• Goal of the exercise
Reproduce the entries starting with the line that contains "549x309 pixels. Task: Click" and going on through the end of the entries, replacing "chevron" with "arrow" and leaving everything else unchanged. Omit the pictures from your answer.

— BEGIN Supplied data —

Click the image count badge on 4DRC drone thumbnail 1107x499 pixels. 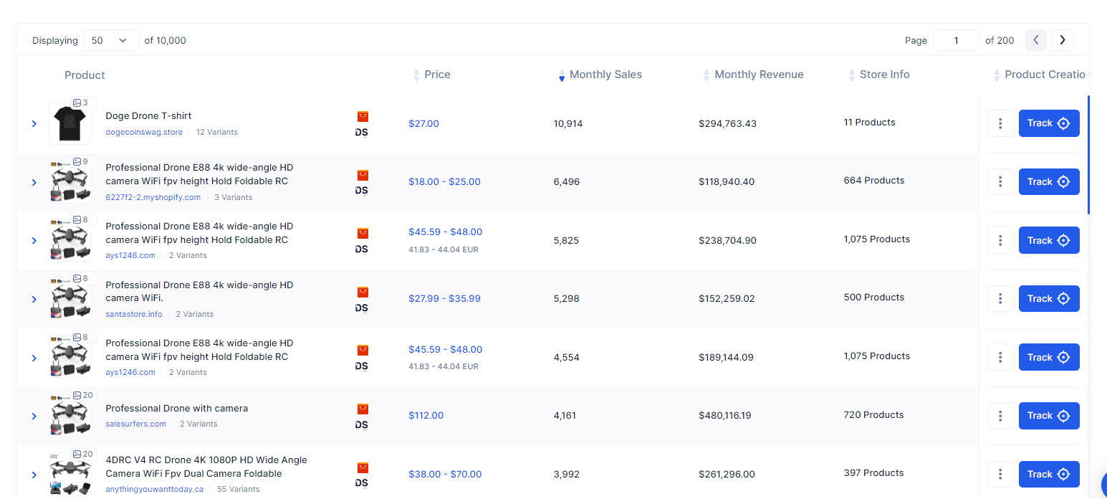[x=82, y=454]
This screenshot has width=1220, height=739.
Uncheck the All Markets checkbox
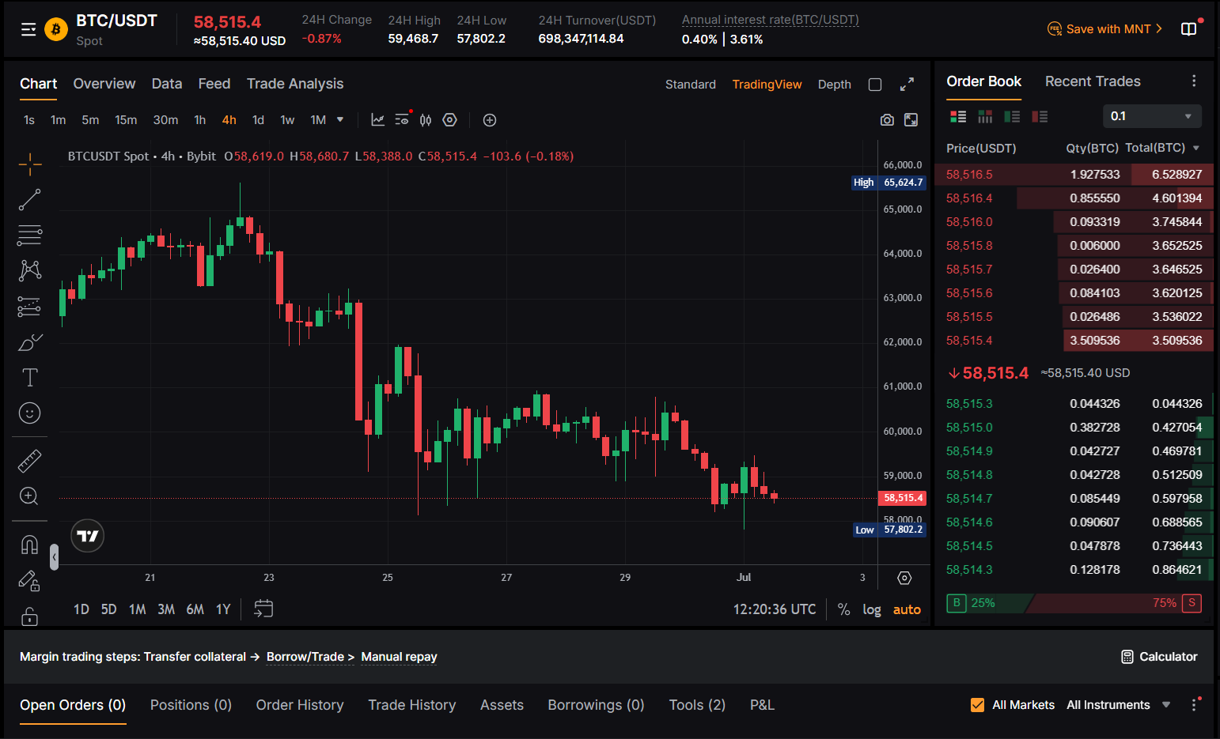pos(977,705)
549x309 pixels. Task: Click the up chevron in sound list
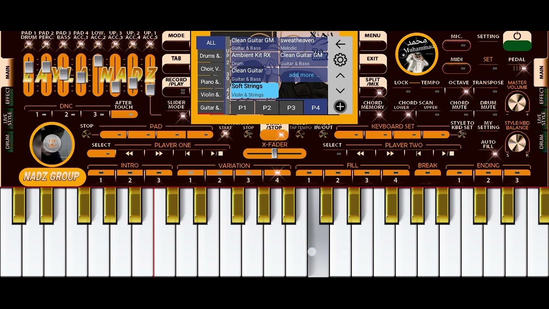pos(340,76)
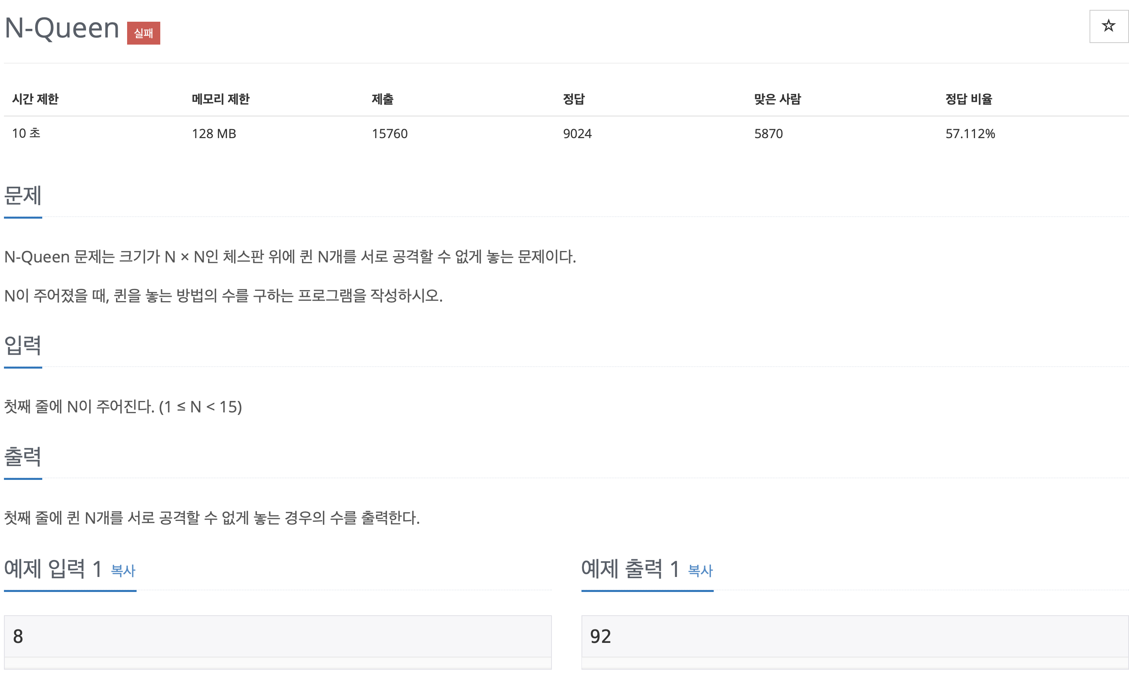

— END Supplied data —

• Task response
549x309 pixels. Task: Click the up arrow in sound list
pos(340,76)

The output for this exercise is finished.